# What you will do:
The expected output is a copy of every line in the records with the string "window".

Collected data:
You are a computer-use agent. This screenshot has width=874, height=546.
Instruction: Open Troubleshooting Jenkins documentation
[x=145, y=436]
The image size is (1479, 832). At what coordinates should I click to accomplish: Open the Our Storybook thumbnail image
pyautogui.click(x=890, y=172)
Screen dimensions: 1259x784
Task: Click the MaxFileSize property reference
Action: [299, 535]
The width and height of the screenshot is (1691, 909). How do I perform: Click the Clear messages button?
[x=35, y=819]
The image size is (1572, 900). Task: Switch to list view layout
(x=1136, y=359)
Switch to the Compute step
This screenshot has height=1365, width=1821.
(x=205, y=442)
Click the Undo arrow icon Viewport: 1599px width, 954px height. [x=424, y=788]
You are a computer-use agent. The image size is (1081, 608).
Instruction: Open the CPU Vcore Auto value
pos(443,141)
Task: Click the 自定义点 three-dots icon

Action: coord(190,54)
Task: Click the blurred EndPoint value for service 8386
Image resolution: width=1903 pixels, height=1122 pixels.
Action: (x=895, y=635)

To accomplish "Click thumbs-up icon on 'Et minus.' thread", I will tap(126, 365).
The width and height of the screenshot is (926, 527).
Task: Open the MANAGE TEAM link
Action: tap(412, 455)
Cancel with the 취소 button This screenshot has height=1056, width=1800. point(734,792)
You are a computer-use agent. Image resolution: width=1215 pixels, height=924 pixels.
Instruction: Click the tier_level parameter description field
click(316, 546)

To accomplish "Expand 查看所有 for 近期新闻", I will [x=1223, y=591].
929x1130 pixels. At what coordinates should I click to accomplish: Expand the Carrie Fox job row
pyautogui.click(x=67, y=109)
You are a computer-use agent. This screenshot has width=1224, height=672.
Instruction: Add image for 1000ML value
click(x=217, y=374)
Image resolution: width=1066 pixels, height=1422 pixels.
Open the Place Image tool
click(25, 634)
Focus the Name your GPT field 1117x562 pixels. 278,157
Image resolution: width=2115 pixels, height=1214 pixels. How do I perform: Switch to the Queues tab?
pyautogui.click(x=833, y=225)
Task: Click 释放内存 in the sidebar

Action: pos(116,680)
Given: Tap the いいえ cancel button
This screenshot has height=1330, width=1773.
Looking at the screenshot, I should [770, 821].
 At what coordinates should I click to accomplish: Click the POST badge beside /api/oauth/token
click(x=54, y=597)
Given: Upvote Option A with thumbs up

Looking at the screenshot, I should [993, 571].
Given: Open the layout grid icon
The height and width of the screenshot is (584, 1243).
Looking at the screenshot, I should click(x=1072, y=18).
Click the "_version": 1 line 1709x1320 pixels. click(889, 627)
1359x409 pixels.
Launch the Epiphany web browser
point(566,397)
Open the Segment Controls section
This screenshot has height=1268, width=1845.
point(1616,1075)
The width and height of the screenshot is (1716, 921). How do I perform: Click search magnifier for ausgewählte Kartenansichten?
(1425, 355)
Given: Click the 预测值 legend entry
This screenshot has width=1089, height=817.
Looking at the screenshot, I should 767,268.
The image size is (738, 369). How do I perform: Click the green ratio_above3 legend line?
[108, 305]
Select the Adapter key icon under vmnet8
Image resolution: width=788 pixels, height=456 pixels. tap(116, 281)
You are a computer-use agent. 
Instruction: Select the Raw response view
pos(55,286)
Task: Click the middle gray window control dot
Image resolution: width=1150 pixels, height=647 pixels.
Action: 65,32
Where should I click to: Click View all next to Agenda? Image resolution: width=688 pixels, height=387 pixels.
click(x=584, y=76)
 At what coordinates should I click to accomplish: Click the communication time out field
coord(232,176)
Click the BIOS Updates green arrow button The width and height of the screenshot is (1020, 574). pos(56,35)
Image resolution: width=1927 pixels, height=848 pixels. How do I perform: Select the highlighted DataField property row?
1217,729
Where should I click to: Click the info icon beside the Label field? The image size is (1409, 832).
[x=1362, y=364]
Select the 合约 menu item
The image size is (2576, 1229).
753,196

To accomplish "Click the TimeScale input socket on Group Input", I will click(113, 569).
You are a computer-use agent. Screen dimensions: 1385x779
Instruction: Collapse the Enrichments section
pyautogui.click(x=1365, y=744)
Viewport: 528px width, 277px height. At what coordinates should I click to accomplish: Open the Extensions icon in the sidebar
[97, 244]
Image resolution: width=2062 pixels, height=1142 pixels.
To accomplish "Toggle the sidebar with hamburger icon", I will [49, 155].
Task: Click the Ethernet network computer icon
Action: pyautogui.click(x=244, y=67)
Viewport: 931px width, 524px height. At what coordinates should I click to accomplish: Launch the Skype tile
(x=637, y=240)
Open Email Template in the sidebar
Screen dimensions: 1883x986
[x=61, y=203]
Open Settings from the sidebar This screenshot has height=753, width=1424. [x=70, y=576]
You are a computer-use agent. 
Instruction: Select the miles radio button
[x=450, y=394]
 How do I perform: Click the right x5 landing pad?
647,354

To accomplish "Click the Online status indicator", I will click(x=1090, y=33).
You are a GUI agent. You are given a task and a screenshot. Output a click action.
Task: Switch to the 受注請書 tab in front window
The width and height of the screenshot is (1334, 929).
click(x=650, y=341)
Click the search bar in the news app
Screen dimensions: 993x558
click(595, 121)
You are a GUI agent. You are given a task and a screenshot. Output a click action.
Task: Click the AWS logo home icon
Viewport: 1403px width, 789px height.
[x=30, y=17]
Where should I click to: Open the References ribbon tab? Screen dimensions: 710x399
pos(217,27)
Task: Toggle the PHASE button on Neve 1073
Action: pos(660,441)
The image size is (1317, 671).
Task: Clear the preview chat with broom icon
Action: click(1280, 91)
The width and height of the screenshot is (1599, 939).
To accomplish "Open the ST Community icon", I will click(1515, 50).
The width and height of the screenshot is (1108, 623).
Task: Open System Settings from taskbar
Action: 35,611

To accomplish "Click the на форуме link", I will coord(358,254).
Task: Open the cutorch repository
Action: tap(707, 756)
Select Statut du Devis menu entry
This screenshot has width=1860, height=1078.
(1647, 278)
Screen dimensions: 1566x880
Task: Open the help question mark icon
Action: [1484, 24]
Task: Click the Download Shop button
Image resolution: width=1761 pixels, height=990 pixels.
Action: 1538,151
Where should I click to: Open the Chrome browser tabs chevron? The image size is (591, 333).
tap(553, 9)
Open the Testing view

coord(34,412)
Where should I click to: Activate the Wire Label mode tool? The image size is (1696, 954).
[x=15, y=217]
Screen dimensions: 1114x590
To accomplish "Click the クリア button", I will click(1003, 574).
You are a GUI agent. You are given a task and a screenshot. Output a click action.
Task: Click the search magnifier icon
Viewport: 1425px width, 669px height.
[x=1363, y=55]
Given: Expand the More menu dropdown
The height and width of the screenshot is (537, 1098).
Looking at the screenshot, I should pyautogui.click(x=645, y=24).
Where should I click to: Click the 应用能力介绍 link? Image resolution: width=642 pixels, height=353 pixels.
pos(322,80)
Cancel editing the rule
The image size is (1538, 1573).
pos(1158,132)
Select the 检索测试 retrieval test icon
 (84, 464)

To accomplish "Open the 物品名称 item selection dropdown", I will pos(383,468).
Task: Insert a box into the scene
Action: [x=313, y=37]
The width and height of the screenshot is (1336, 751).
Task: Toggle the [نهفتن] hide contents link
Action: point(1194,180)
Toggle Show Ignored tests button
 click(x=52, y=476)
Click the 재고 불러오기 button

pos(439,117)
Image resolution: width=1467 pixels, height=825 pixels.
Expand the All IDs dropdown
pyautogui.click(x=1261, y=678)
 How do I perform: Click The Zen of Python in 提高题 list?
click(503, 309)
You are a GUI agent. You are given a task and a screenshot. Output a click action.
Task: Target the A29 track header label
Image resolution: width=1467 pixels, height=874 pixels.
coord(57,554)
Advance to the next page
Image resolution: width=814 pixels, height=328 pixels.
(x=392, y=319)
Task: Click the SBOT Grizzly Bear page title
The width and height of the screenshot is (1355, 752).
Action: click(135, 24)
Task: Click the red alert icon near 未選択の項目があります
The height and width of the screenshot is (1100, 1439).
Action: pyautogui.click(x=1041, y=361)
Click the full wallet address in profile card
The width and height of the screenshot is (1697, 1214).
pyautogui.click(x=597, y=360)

# Answer section:
Task: Click the middle gray window control dot
Task: Switch to the 受注請書 tab in front window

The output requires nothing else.